Beleaguered US Airways Group Inc., which recently hired investment bankers to help it sell assets, on Friday received more bad news. Standard & Poor's Corp. lowered the carrier's corporate credit rating to single-B-minus from single-B, citing rapidly growing competition from low-cost airlines and the potential that it may default on a $1 billion loan.

The nation's seventh-largest airline, which emerged from bankruptcy-court protection nine months ago, has been struggling despite cost reductions achieved in Chapter 11. "The industry is changing much more rapidly than anybody could have expected," David Siegel, the carrier's chief executive, told workers last week. He cited Southwest Airlines' plan to start serving US Airways' hub in Philadelphia in May, and JetBlue Airways' order for hundreds of new jets.

Mr. Siegel had intended to propose new work rules and productivity measures to US Airways' unions, but last week canceled meetings because of what he characterized as union opposition.

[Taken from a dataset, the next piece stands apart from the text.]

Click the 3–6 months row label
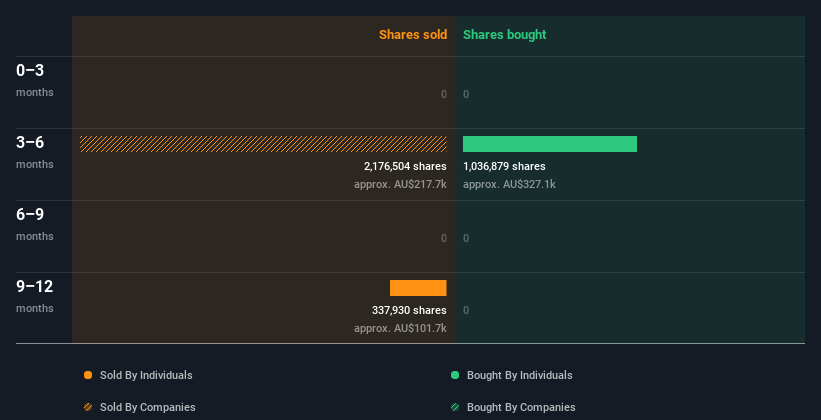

US Airways employees already have made tremendous sacrifices in Chapter 11. Without further savings from them, US Airways is looking to Morgan Stanley to develop alternatives, including the sale of some assets, to get the company back into the black and help it meet its financial obligations.

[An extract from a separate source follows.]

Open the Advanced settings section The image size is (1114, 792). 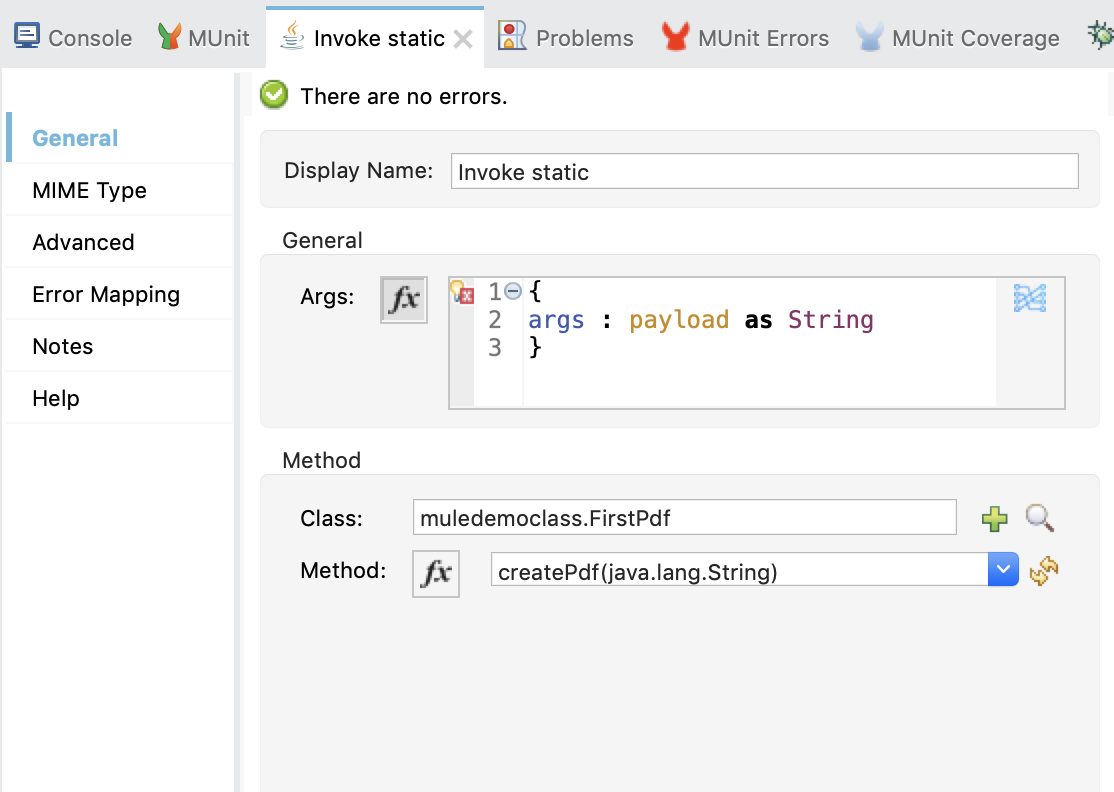pos(83,242)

David Bronner, US Airways' nonexecutive chairman, said last week that he has no target for sale proceeds, adding that the carrier may not wind up selling anything. "I'm trying to get everything on the table, and then let management and the unions look at [the options]," he said. "Will this let us get the last 5% to 10% toward breaking even?" Mr. Bronner, who runs a pension fund that is US Airways' largest investor, said he aims to have choices available when the board meets next month.

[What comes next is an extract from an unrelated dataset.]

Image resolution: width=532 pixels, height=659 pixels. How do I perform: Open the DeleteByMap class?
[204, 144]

Weighing on directors' minds are financial covenants that kick in this spring and summer on a $1 billion loan backed in large part by the federal government. One requirement of the Air Transportation Stabilization Board, the government entity that provided $900 million of loan guarantees, is that US Airways' credit rating doesn't sink to "C." Its ratings remain on CreditWatch with negative implications.

Mr. Bronner acknowledged last week that any proceeds from assets sales would go toward paying down the government-backed loan.

Other requirements include: US Airways must keep a minimum of $1 billion of cash on hand through June; cash flow must be equivalent to fixed charges in the first six months of this year; and the company must meet a specific debt to cash flow ratio in the same period.

Standard & Poor's analyst Philip Baggaley said the latter two covenants "may be difficult to meet, depending on operating performance during the first half of the year."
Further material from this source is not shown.